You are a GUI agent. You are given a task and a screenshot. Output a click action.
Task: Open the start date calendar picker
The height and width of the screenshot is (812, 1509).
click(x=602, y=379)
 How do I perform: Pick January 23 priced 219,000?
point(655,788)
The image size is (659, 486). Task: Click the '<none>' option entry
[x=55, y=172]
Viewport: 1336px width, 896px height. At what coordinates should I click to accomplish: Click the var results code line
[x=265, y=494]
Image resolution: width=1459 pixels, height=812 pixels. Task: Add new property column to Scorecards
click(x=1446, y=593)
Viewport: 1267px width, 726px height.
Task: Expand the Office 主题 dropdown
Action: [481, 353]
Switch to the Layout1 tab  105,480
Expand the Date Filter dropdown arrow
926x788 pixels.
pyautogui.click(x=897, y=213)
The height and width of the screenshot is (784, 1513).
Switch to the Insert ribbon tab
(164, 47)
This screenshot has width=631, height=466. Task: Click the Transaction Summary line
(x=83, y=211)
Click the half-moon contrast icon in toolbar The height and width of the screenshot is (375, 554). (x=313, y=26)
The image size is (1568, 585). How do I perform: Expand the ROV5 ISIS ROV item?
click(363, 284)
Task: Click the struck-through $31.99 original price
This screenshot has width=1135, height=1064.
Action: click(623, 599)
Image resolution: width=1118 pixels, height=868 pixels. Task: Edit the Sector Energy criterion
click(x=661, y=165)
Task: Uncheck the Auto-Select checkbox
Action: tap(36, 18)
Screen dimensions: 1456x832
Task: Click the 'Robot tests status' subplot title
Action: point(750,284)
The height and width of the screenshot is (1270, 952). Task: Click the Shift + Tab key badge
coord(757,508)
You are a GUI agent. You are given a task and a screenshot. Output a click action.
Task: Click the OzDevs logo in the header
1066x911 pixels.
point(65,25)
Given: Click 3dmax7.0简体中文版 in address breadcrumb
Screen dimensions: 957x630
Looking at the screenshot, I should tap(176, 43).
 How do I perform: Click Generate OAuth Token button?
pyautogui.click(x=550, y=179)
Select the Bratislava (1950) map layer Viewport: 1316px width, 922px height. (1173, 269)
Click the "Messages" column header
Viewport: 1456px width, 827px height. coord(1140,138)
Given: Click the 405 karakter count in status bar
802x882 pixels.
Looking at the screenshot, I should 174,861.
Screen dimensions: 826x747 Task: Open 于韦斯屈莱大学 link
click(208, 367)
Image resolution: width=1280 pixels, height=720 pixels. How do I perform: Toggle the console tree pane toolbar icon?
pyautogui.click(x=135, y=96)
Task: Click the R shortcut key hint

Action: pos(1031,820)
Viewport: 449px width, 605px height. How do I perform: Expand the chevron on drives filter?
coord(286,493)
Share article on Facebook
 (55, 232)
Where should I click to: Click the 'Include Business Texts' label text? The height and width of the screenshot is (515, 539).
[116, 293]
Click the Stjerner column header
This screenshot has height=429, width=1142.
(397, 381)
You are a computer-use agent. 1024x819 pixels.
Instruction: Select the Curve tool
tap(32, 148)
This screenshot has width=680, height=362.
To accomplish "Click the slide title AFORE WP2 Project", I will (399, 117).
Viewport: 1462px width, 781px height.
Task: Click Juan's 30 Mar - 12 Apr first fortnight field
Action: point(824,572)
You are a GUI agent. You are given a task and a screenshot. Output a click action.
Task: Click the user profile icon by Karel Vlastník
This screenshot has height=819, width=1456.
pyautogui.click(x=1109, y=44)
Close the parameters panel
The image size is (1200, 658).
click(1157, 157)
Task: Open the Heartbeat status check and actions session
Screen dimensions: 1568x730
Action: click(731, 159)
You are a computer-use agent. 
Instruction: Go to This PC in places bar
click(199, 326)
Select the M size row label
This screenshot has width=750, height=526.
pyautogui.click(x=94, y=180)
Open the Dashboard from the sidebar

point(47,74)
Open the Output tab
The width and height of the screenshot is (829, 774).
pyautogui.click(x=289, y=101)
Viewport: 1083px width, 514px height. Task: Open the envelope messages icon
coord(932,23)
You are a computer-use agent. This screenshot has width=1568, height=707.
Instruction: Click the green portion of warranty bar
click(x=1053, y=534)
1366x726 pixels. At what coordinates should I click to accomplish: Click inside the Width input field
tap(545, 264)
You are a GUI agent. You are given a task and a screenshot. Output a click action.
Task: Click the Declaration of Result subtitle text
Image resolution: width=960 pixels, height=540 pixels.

______________________________

| Exercise goal |
Starting at the line that contains "Open the Dashboard from the sidebar", write out every line through the end of the entries, exactly and with nothing added.

| Worked solution |
Open the Dashboard from the sidebar

point(47,74)
Open the Output tab
The width and height of the screenshot is (829, 774).
pyautogui.click(x=289, y=101)
Viewport: 1083px width, 514px height. Task: Open the envelope messages icon
coord(932,23)
You are a computer-use agent. This screenshot has width=1568, height=707.
Instruction: Click the green portion of warranty bar
click(x=1053, y=534)
1366x726 pixels. At what coordinates should I click to accomplish: Click inside the Width input field
tap(545, 264)
You are a GUI agent. You are given a task and a screenshot. Output a click action.
Task: Click the Declaration of Result subtitle text
Image resolution: width=960 pixels, height=540 pixels.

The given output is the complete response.